---------- Material presentado ----------

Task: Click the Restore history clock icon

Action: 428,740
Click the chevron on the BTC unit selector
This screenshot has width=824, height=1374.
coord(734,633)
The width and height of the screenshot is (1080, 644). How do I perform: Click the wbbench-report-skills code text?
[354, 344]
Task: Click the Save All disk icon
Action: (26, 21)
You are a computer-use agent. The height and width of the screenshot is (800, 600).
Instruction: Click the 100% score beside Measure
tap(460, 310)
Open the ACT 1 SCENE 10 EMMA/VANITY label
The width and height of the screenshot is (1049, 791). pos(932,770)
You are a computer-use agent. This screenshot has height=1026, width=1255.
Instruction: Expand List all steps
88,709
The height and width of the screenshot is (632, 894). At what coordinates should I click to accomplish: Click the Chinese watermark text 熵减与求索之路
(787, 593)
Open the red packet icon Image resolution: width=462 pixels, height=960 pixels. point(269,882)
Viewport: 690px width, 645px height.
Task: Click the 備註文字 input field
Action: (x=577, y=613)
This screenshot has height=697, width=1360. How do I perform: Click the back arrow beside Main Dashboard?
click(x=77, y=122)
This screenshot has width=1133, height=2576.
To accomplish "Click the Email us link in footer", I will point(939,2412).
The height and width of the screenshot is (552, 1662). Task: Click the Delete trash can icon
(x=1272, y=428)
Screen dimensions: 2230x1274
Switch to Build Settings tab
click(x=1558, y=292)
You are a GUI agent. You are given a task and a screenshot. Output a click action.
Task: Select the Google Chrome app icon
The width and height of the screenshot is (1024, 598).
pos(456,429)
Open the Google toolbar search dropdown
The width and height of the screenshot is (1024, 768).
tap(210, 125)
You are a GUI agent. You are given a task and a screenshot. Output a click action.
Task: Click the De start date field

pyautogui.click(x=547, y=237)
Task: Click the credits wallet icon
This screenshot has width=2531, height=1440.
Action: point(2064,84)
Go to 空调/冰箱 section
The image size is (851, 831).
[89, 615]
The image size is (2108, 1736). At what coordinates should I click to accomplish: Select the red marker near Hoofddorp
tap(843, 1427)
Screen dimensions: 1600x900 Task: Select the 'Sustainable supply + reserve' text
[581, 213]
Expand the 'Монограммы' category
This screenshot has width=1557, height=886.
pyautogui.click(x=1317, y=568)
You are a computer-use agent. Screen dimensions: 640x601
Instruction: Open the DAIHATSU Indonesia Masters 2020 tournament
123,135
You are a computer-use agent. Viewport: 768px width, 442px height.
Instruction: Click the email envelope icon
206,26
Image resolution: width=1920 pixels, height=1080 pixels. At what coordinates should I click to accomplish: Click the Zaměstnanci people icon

----------

◆ **Ejercicio breve**:
Copia de nuevo el listado completo y sustituye "wallet" por "purse". No modifiques nada más.

◆ **Resultado del ejercicio**:
Task: Click the Restore history clock icon

Action: 428,740
Click the chevron on the BTC unit selector
This screenshot has width=824, height=1374.
coord(734,633)
The width and height of the screenshot is (1080, 644). How do I perform: Click the wbbench-report-skills code text?
[354, 344]
Task: Click the Save All disk icon
Action: (26, 21)
You are a computer-use agent. The height and width of the screenshot is (800, 600).
Instruction: Click the 100% score beside Measure
tap(460, 310)
Open the ACT 1 SCENE 10 EMMA/VANITY label
The width and height of the screenshot is (1049, 791). pos(932,770)
You are a computer-use agent. This screenshot has height=1026, width=1255.
Instruction: Expand List all steps
88,709
The height and width of the screenshot is (632, 894). At what coordinates should I click to accomplish: Click the Chinese watermark text 熵减与求索之路
(787, 593)
Open the red packet icon Image resolution: width=462 pixels, height=960 pixels. point(269,882)
Viewport: 690px width, 645px height.
Task: Click the 備註文字 input field
Action: (x=577, y=613)
This screenshot has height=697, width=1360. How do I perform: Click the back arrow beside Main Dashboard?
click(x=77, y=122)
This screenshot has width=1133, height=2576.
To accomplish "Click the Email us link in footer", I will point(939,2412).
The height and width of the screenshot is (552, 1662). Task: Click the Delete trash can icon
(x=1272, y=428)
Screen dimensions: 2230x1274
Switch to Build Settings tab
click(x=1558, y=292)
You are a GUI agent. You are given a task and a screenshot. Output a click action.
Task: Select the Google Chrome app icon
The width and height of the screenshot is (1024, 598).
pos(456,429)
Open the Google toolbar search dropdown
The width and height of the screenshot is (1024, 768).
tap(210, 125)
You are a GUI agent. You are given a task and a screenshot. Output a click action.
Task: Click the De start date field

pyautogui.click(x=547, y=237)
Task: Click the credits purse icon
This screenshot has width=2531, height=1440.
Action: point(2064,84)
Go to 空调/冰箱 section
The image size is (851, 831).
[89, 615]
The image size is (2108, 1736). At what coordinates should I click to accomplish: Select the red marker near Hoofddorp
tap(843, 1427)
Screen dimensions: 1600x900 Task: Select the 'Sustainable supply + reserve' text
[581, 213]
Expand the 'Монограммы' category
This screenshot has width=1557, height=886.
pyautogui.click(x=1317, y=568)
You are a computer-use agent. Screen dimensions: 640x601
Instruction: Open the DAIHATSU Indonesia Masters 2020 tournament
123,135
You are a computer-use agent. Viewport: 768px width, 442px height.
Instruction: Click the email envelope icon
206,26
Image resolution: width=1920 pixels, height=1080 pixels. At what coordinates should I click to accomplish: Click the Zaměstnanci people icon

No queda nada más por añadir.